Estimation of the incidence of acute myocardial infarction using record linkage: a feasibility study in Nova Scotia and Saskatchewan. Nova Scotia-Saskatchewan Cardiovascular Disease Epidemiology Group.

[No authors listed]


The impact of cardiovascular disease prevention and therapeutic interventions may be reflected in the incidence and case-fatality of acute myocardial infarction. Relevant data can be obtained from carefully planned surveillance studies or from existing administrative data. Utilization of the latter is facilitated by record linkage of computerized provincial, regional and national databases. The validity of these data, particularly with respect to diagnostic codes, must be ensured. We estimated the incidence of fatal and non-fatal acute myocardial infarction (AMI) in Nova Scotia and Saskatchewan for 1977. Hospital discharge records from the two provinces for 1977 were linked with the Canadian Mortality Database (Statistics Canada) for residents of the two provinces.
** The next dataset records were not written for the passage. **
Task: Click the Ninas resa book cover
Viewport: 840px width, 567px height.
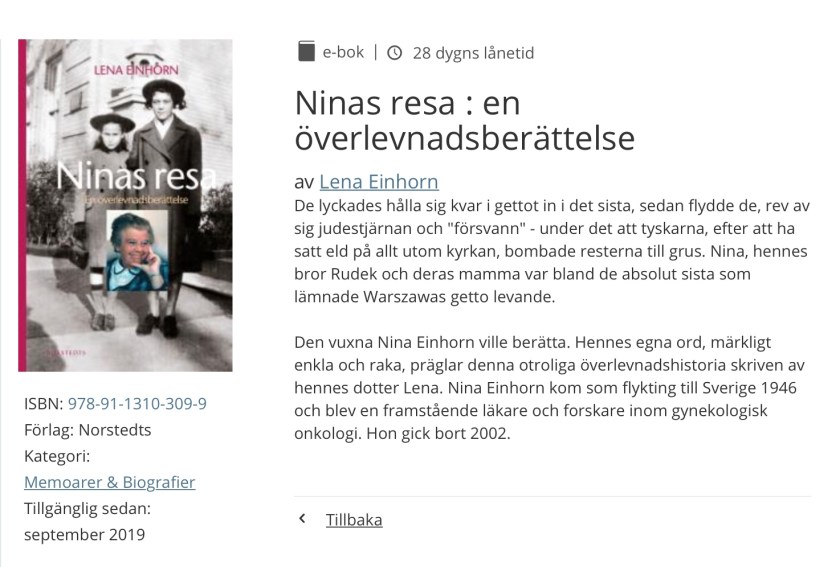Action: [125, 205]
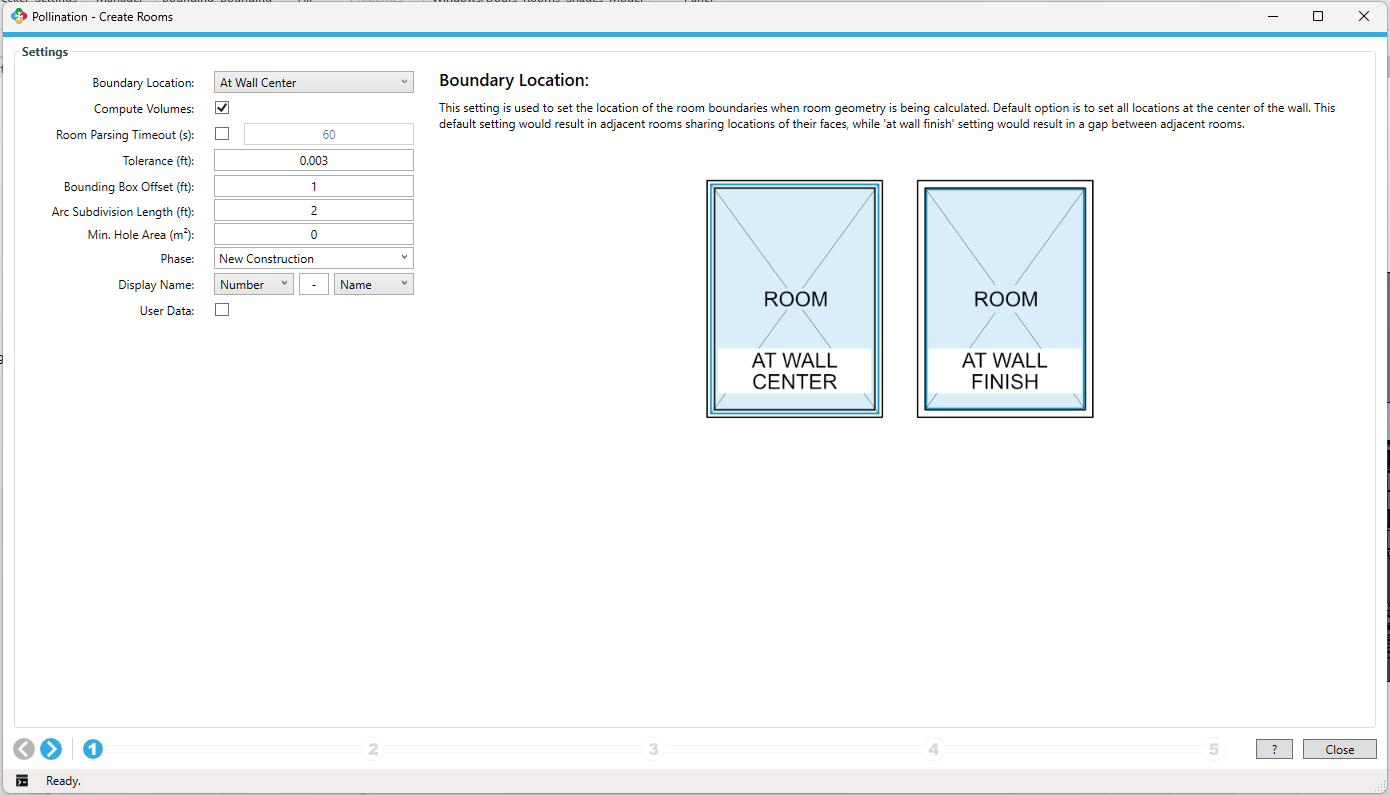Viewport: 1390px width, 795px height.
Task: Click the previous step arrow icon
Action: click(24, 749)
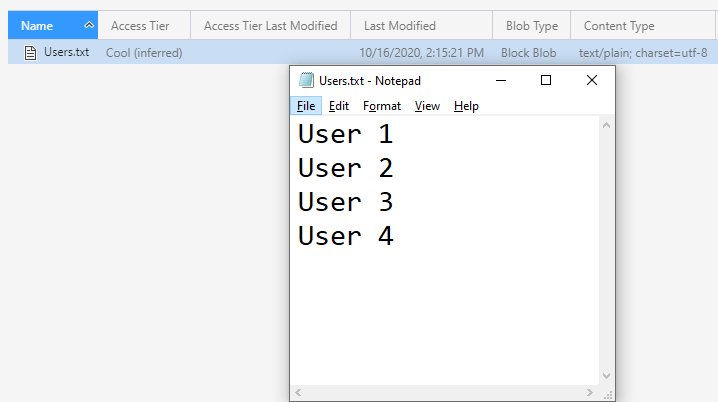
Task: Close the Users.txt Notepad window
Action: pos(592,81)
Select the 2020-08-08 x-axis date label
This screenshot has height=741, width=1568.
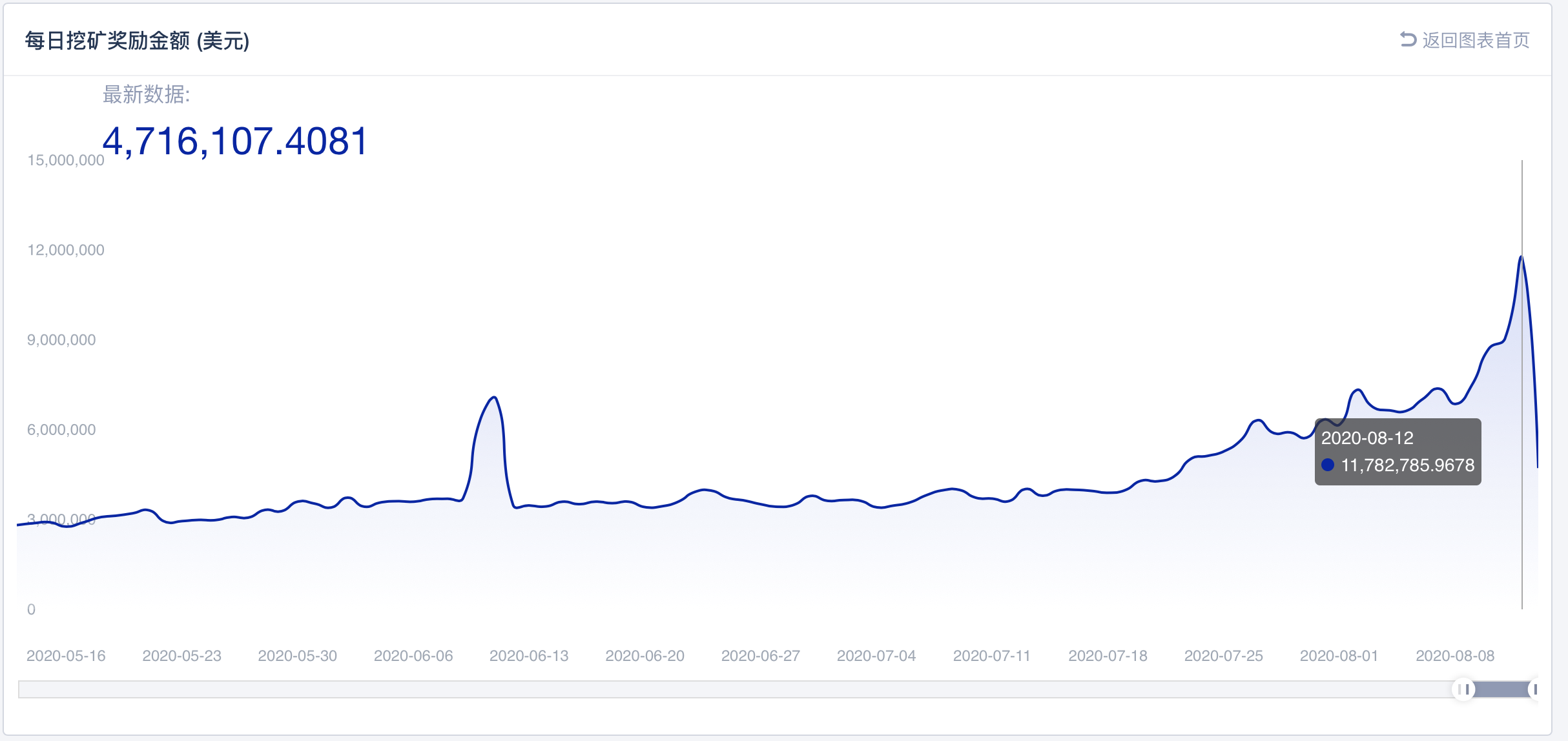click(1455, 656)
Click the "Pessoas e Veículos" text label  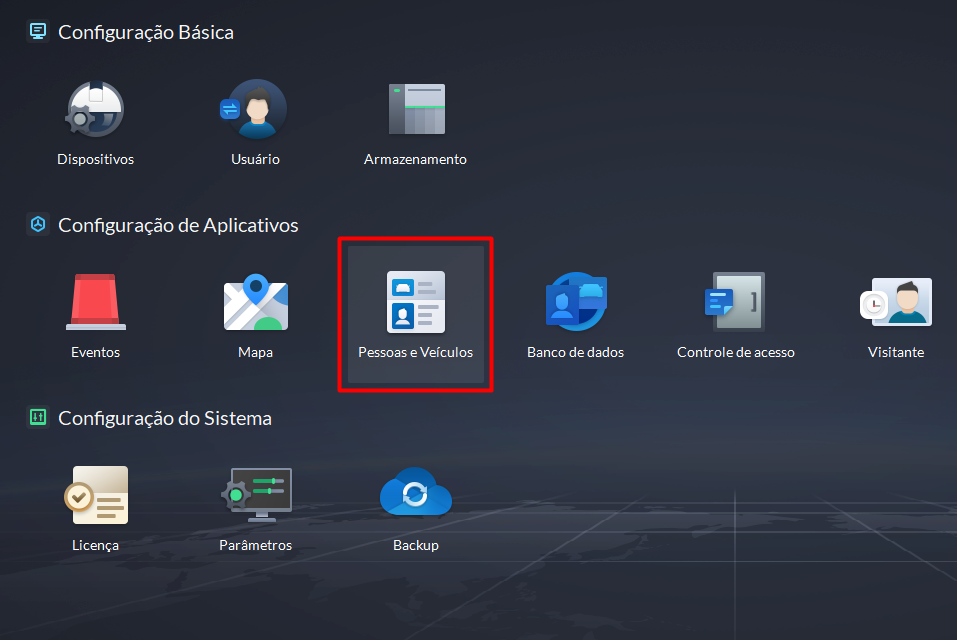click(415, 352)
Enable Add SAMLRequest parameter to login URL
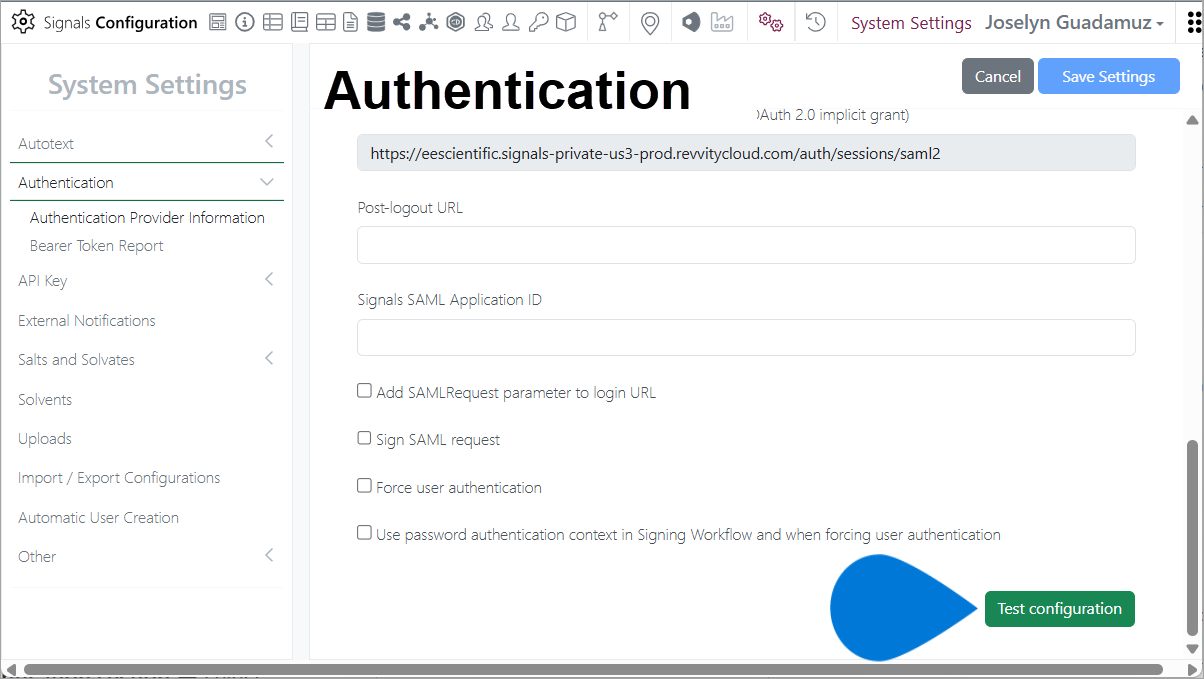Image resolution: width=1204 pixels, height=679 pixels. (x=365, y=391)
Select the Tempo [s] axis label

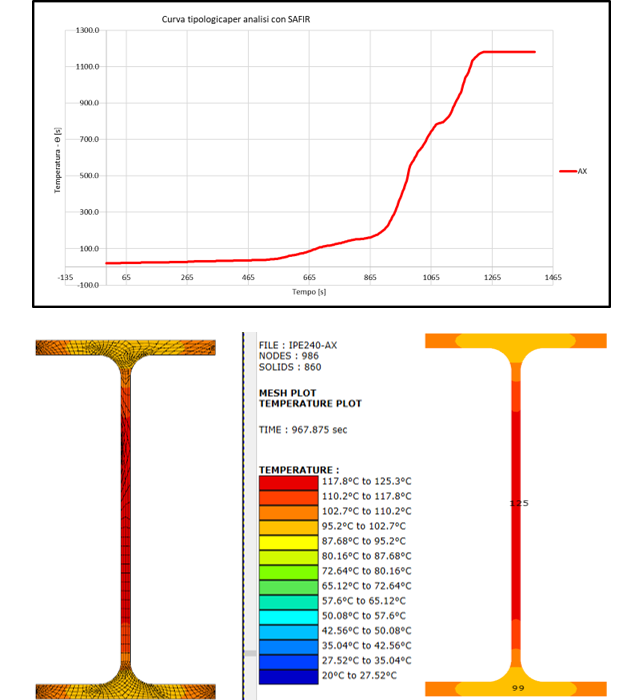[308, 292]
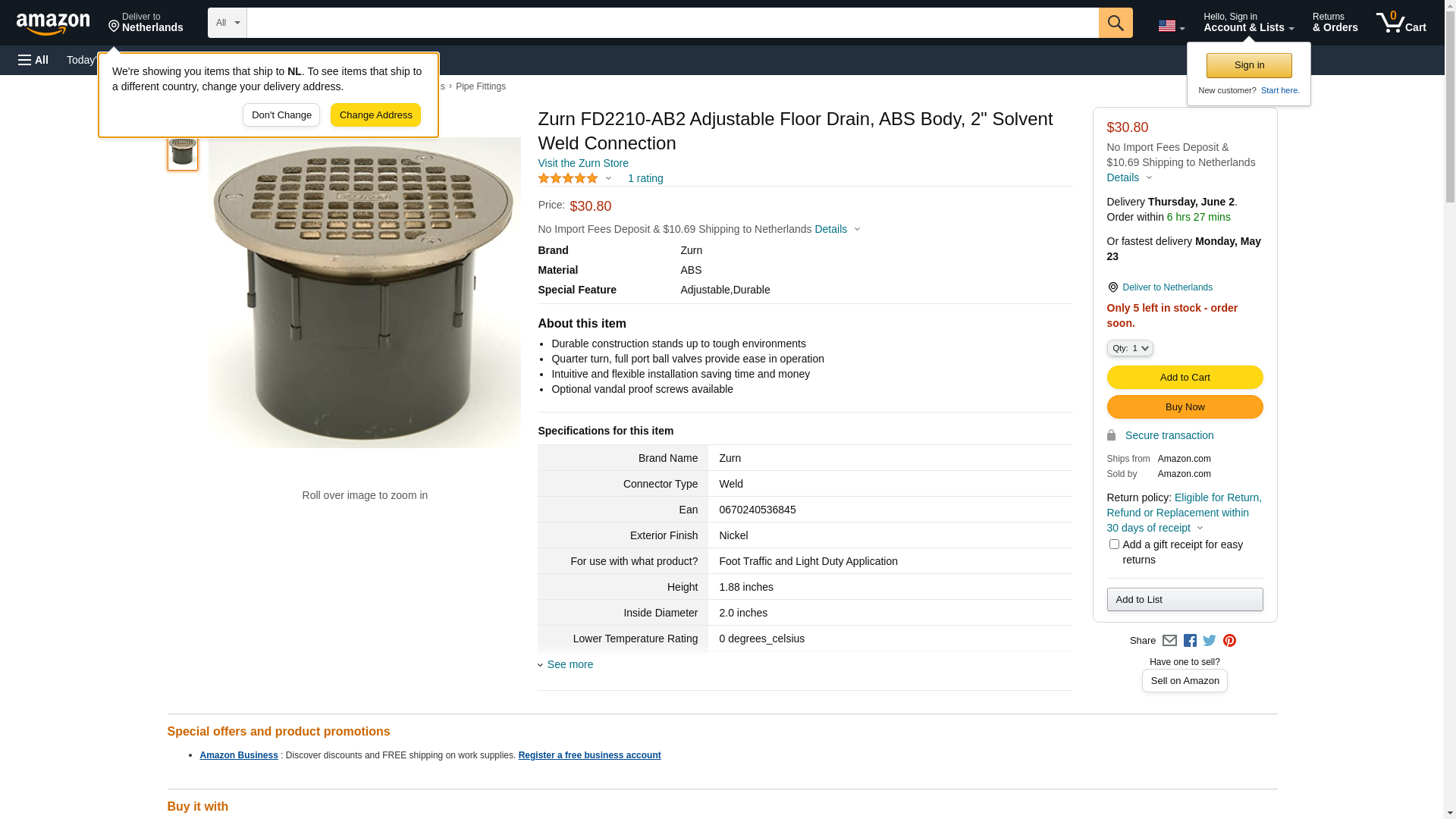Image resolution: width=1456 pixels, height=819 pixels.
Task: Share the product on Pinterest
Action: pos(1229,641)
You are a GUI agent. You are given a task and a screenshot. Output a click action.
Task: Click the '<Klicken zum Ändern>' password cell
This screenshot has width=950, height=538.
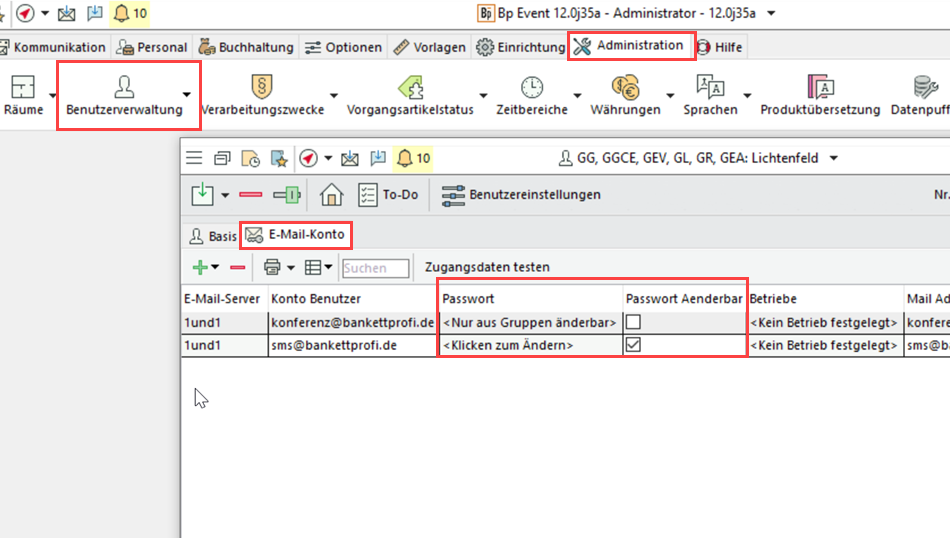529,345
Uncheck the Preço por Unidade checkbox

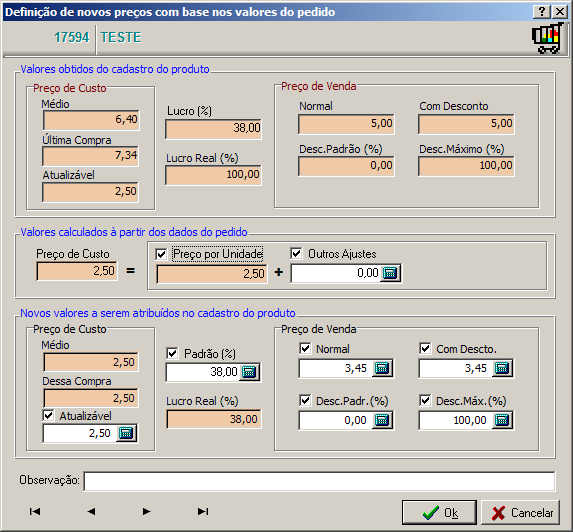[161, 254]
Whether an episode was a recurrent or initial one, was determined by a retrospective search through 1974. A random sample of hospital charts was examined for diagnostic validity. A higher incidence of acute myocardial infarction was found in Nova Scotia than in Saskatchewan. The proportion of fatal episodes was higher in Nova Scotia with the greatest difference in mortality occurring in deaths before formal hospitalization. Evaluation of cardiovascular health in the community, including an assessment of time trends as well as regional and provincial differences, is possible using routinely collected administrative data.